- _TEXT SECTION_:
--------------------------------

In the part token from the documentation, claiming that "the input HTML file and its resources, along with the input data", could you please precise what is the "input data"? thank you.

I still have an imbeguity whith the definition of the json field (precised in the beginning of the initial question) saying that :

the source collateral must include a script element such as:
<script src='./json.js' type='text/javascript'></script>

where exactly have I to write this line of code? I don't get where.

I seek to understand this because the example given in the documentation is as follows:

{
  "cpf:engine": {
    "repo:assetId": "urn:aaid:cpf:Service-e2ee120a2b06427cb449592f5db967e7"
  },
  "cpf:inputs": {
    "params": {
      "cpf:inline": {
        "json": "[\"a\": \"b\"]",
        "print": {
          "includeHeaderFooter": true
        },
        "pageLayout": {
          "pageWidth": 11,
          "pageHeight": 8.5
        }
      }
    },
    "documentIn": {
      "dc:format": "application/zip",
      "cpf:location": "multipartLabel"
    }
  },
  "cpf:outputs": {
    "documentOut": {
      "dc:format": "application/pdf",
      "cpf:location": "multipartLabelOut"
    }
  }
}

with the json field as follows: "json": "[\"a\": \"b\"]"

I don't find it that clear to replace this field.

Thank you in advance!

Kenneth Patterson

Community Manager

Below you will find the source code for the HTML file that I suggeted you look at (#3 question above). In it you will see how the <script> file you are having difficulty with is being used. It begins right after the <body> tag in the HTML. Please download the sample code referenced in the answer I gave to question #3 and have a look.

--------------------------------

- _DIRECTIVES_:
**1.** In the forum thread on the JSON field, where does the Community Manager say the script element begins in the HTML file?
**2.** Please extend the forum thread on the JSON field, starting after its final sentence.

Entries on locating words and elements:
--------------------------------

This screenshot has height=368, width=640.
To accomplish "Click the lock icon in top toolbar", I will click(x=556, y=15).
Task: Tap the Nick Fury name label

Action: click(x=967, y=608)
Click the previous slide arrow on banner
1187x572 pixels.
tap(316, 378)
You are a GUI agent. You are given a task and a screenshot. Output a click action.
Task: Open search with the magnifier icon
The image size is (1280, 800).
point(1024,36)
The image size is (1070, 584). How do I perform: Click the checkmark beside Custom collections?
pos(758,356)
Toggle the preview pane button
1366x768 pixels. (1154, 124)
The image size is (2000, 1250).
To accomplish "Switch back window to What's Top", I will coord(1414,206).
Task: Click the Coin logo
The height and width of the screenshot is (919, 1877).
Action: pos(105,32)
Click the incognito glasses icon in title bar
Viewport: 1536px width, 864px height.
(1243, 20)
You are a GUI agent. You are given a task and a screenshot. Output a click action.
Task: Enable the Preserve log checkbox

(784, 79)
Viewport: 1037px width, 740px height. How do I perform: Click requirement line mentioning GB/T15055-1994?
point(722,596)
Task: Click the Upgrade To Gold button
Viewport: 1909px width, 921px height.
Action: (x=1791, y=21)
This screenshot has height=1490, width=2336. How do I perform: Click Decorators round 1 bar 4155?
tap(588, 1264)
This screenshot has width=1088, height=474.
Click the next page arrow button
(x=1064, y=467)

--------------------------------

- _RESPONSES TO THE EXERCISE_:
**1.** Right after the <body> tag.

**2.**
<!DOCTYPE html>
<html lang="en">

<head>
  <meta charset="UTF-8">
  <title>Adobe IO</title>
  <link rel="stylesheet" href="css/spectrum/spectrum-core.css">
  <link rel="stylesheet" href="css/spectrum/spectrum-dark.css">
  <link rel="stylesheet" href="css/spectrum/spectrum-darkest.css">
  <link rel="stylesheet" href="css/spectrum/spectrum-light.css">
  <link rel="stylesheet" href="css/spectrum/spectrum-lightest.css">

  <link rel="stylesheet" href="css/navbar.min.css">

  <link rel="stylesheet" href="css/styles.css">
    <style>
@media print {
    .pagebreak { page-break-before: always; } 
}
</style>
</head>

<body class="spectrum spectrum--medium spectrum--light" onload = "initial()">
  <script src="./json.js"></script>
  <script type="text/javascript">
      function initial()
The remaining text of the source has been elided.